::: Extrait fourni :::

L’Association des maires ruraux de France (AMRF) propose quelques initiatives attestant de la dynamique des campagnes autour de sujets de la vie quotidienne. Mais aussi les défis relevés et à relever. Aujourd’hui : le renouveau des petits commerces dans les villages.

Les épiceries solidaires (8 et 9/12)

Grâce à des initiatives à foison, de nombreux villages voient se créer, là où il n’y en a jamais eu, ou revenir un commerce d’alimentation. Parmi les solutions, hors secteur économique classique, des habitants et des élus se fédèrent pour ouvrir une épicerie associative ou des actions communales inédites comme à Augé St Vincent, premier « village tiers-lieux » !

Guern, épicerie participative (Photo AMRF)
Guern, épicerie participative (Photo AMRF)

Guern (56) : ouverture d’une épicerie participative avec Bouge ton coq !

D’ici à la fin de l’été la commune de Guern, dans le Morbihan, sera dotée d’une épicerie participative.
Ce projet, qui a vu le jour grâce à l’aide de l’association Bouge ton coQ !, devrait permettre de répondre à la problématique de l’accès aux services de vente alimentaire. L’association a pour objectif de permettre aux communes rurales de se doter d’épicerie gérées directement par des habitants-bénévoles. Une initiative qui a rencontré un véritable engouement auprès des résidents de Guern.

:::

_Consigne A_
Recopiez à l'identique les enregistrements, depuis leur début jusqu'à la ligne contenant « Action: coord(658,276) », celle-ci comprise, sans reproduire les images.
Le texte et les enregistrements forment deux ensembles indépendants.

::: Enregistrements à traiter :::

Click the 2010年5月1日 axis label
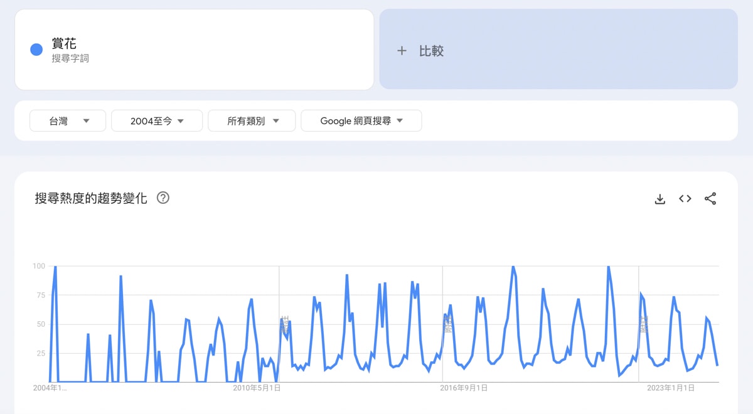753x414 pixels. coord(257,388)
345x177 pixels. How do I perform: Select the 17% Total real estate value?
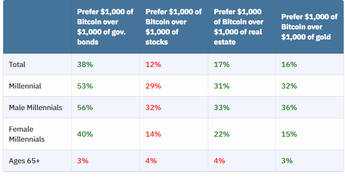pos(222,64)
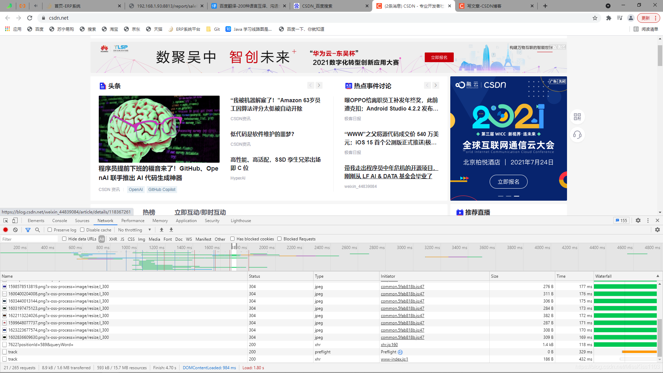
Task: Click the Waterfall column sort arrow
Action: coord(658,276)
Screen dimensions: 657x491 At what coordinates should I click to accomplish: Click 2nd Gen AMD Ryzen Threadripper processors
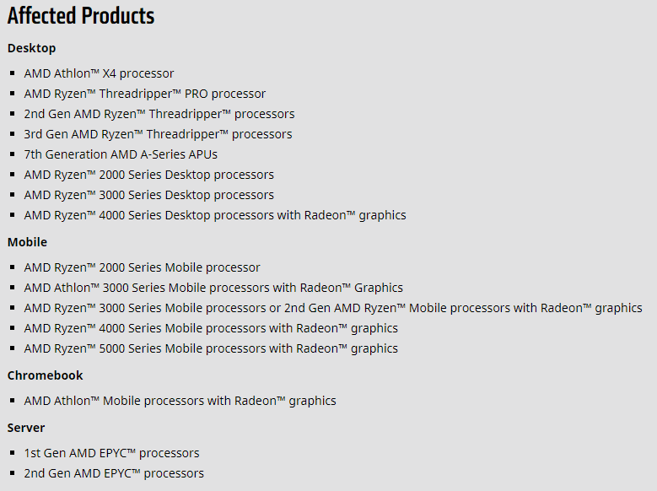click(x=159, y=114)
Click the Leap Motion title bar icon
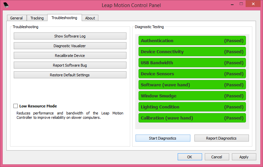 click(6, 5)
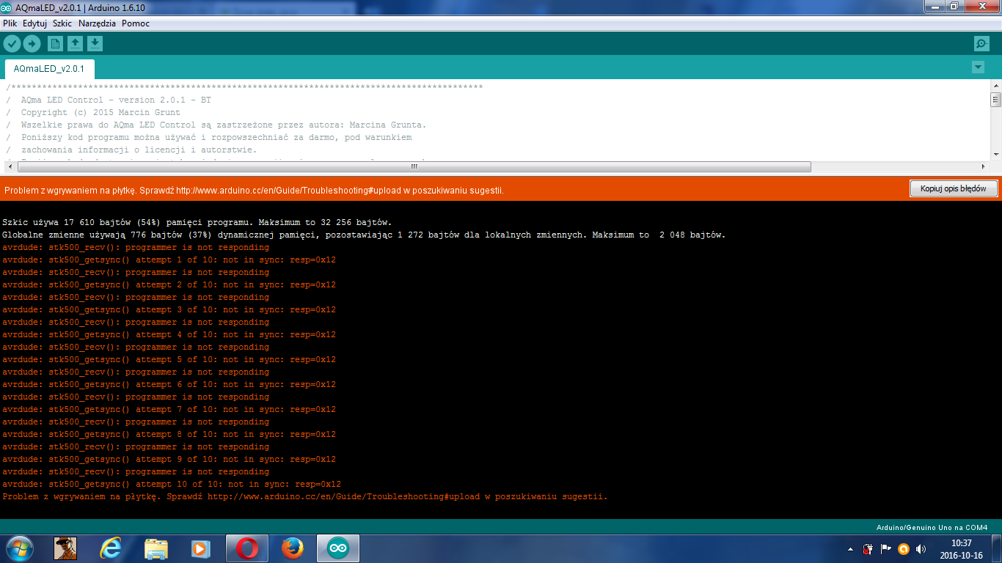Save the sketch with the Save icon
This screenshot has height=563, width=1002.
click(x=95, y=43)
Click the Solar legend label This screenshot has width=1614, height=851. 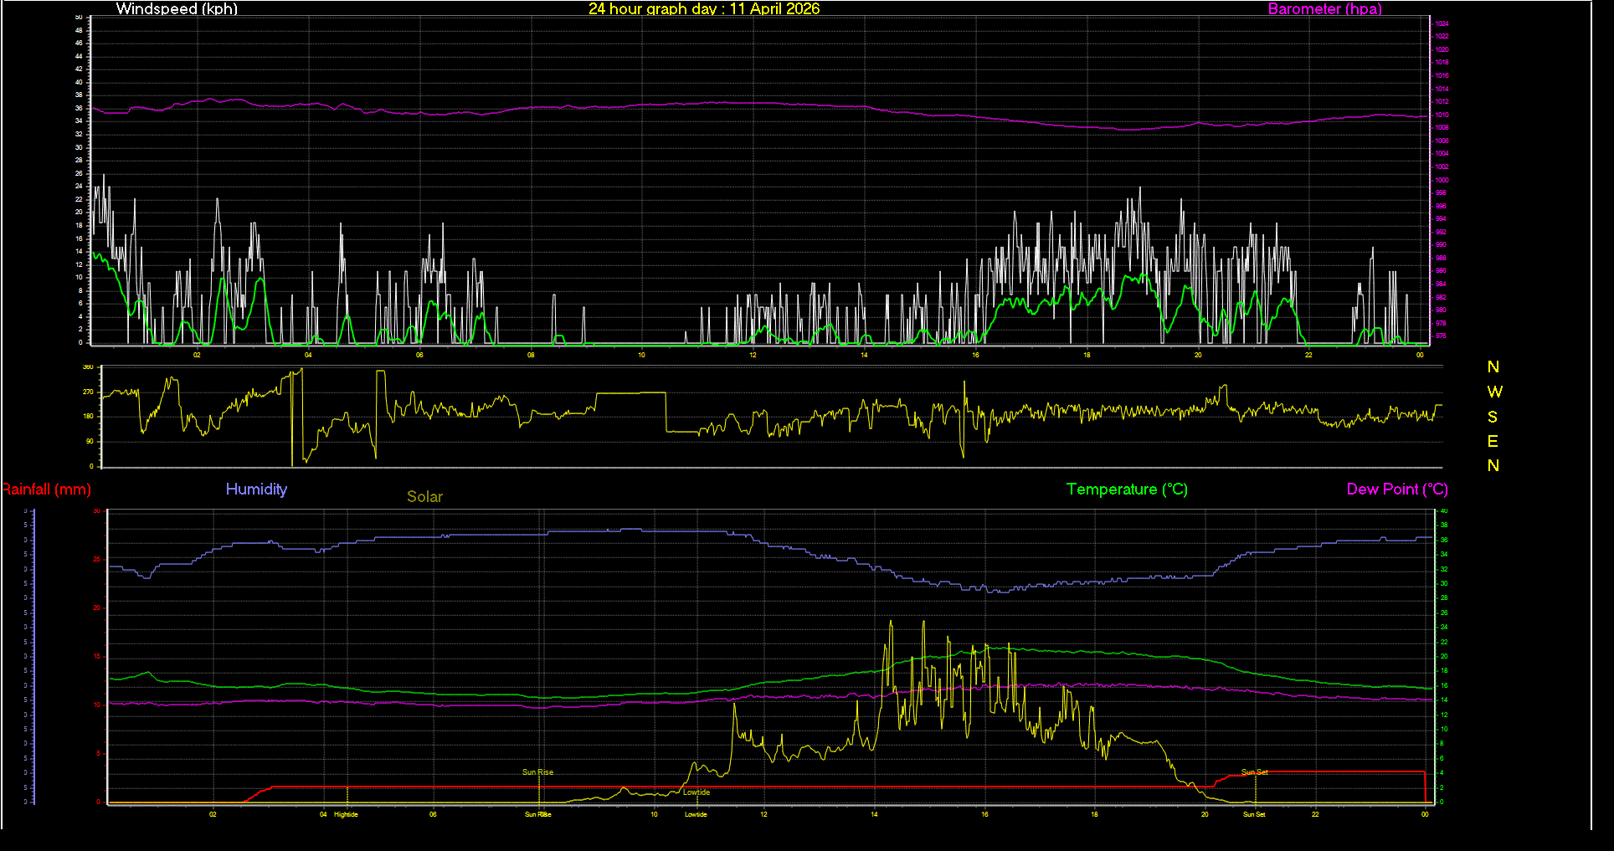pyautogui.click(x=424, y=497)
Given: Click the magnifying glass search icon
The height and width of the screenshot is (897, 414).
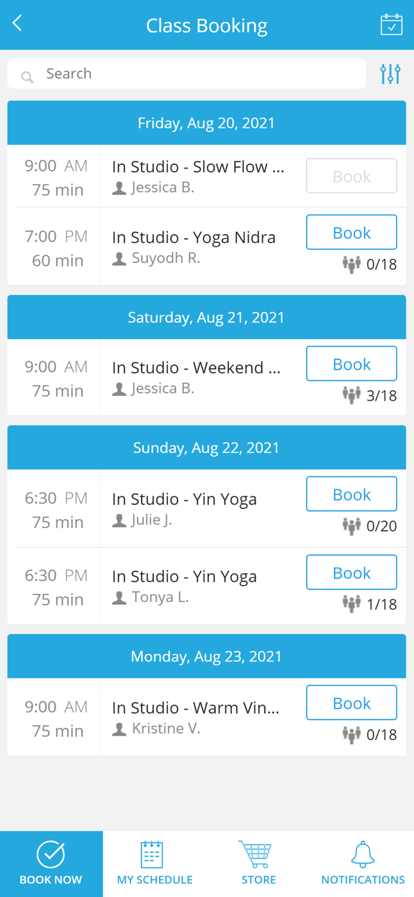Looking at the screenshot, I should pyautogui.click(x=26, y=77).
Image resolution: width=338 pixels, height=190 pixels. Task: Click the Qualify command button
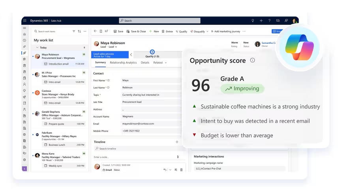coord(182,32)
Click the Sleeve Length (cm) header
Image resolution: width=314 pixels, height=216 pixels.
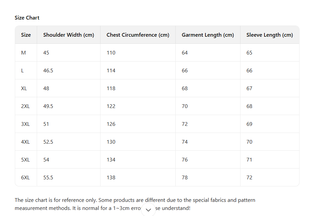click(269, 35)
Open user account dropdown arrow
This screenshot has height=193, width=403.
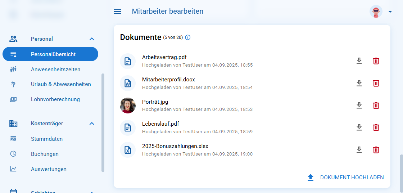coord(390,12)
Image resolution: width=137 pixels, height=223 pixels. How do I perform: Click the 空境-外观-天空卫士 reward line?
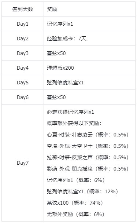click(88, 146)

:::

_Consigne B_
Reproduisez fidèlement le passage de l'extrait sur les petits commerces ruraux, de « Grâce à des » à « d’une épicerie participative. ».

_Solution proposée A_
Click the 2010年5月1日 axis label
753x414 pixels. coord(257,388)
345x177 pixels. How do I perform: Select the 17% Total real estate value?
pos(222,64)
Task: Click the Waterfall column sort arrow
Action: coord(658,276)

_Solution proposée B_
Grâce à des initiatives à foison, de nombreux villages voient se créer, là où il n’y en a jamais eu, ou revenir un commerce d’alimentation. Parmi les solutions, hors secteur économique classique, des habitants et des élus se fédèrent pour ouvrir une épicerie associative ou des actions communales inédites comme à Augé St Vincent, premier « village tiers-lieux » !

Guern, épicerie participative (Photo AMRF)
Guern, épicerie participative (Photo AMRF)

Guern (56) : ouverture d’une épicerie participative avec Bouge ton coq !

D’ici à la fin de l’été la commune de Guern, dans le Morbihan, sera dotée d’une épicerie participative.